GradCAM vs Image Segmentation

Hi,

I have a general question regarding GradCAM vs Image Segmentation. It seems like GradCAM is able to locate the disease area based on the CNN model used in learning multiclass disease labels. It doesn’t require retraining a new model. Image Segmentation on the other hand do need labelled data on pixel ( or voxel ) label across all disease classes. Then wouldn’t GradCAM be enough already to do the job of highlighting the disease? Why would people need Image Segmentation here? I understand Image Segmentation is useful for car auto-driving objection detection because it require precise boundary of detected object for safe driving. But here in medical images, it seems like GradCAM can do the job already.

Another question for Image Segmentation specifically. Based on my understanding, to train/evaluate the model, train / dev / test datasets need to have labels for each pixel ( or voxel).

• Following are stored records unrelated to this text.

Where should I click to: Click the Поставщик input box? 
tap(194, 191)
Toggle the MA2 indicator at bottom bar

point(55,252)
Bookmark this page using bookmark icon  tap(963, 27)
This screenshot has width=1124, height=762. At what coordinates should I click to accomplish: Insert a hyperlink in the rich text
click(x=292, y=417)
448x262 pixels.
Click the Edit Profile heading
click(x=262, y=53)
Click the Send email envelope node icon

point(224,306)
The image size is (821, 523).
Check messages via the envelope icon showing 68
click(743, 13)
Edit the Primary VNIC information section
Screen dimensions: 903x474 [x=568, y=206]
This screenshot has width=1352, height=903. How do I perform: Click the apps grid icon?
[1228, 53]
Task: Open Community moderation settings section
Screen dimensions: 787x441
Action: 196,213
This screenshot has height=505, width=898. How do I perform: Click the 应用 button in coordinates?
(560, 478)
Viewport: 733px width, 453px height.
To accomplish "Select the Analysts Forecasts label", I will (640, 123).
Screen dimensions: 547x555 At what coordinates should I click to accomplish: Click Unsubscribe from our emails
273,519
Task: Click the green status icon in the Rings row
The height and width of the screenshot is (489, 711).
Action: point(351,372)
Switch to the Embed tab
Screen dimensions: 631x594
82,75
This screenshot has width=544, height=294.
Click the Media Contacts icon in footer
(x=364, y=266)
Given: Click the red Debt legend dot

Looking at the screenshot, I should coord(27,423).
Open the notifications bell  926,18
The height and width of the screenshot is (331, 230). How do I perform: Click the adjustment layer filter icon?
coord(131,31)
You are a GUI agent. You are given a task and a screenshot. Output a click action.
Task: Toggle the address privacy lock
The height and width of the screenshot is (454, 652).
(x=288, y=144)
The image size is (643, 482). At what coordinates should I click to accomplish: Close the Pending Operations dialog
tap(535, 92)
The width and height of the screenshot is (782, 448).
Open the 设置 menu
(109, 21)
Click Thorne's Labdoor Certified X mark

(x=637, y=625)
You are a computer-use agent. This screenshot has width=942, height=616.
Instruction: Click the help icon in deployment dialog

Is this even humanly possible to manually label all pixels (or voxels) for thousands of thousands of image samples? Especially for high resolution X-rays/CT-scan when the image size is quite huge already.

In addition, image processing often include a preprocessing step to normalize/scale the picture, including its size. During training, for an input image which has pixel (or voxel) level labels before feeding into model to learn, how would you handle these labels after the picture is rescales? For example, originally you have 1024 * 1024 labels for each pixel, what the labels would be for a rescaled image of 300 * 300 during training?

Thanks

Huan

Hi @MrHuanwang,

I believe the idea was to teach you both, so that you know both of these concepts, how and when to apply them, may it be in the field of medicine or other.

Your second query: I think you have to do it manually or come up with a program which does it precisely. For this reason there are now organisations which solely perform data labelling. As you can imagine, the filed of medicine is unlike others, over here the prediction should have a high percentage, which low chance of error, which is why I believe the labelling part has to be done by the help of a consultant.

Your last query: I believe this is covered in our Deep Learning Specialisation. If you haven’t had a chance to take it, please do so.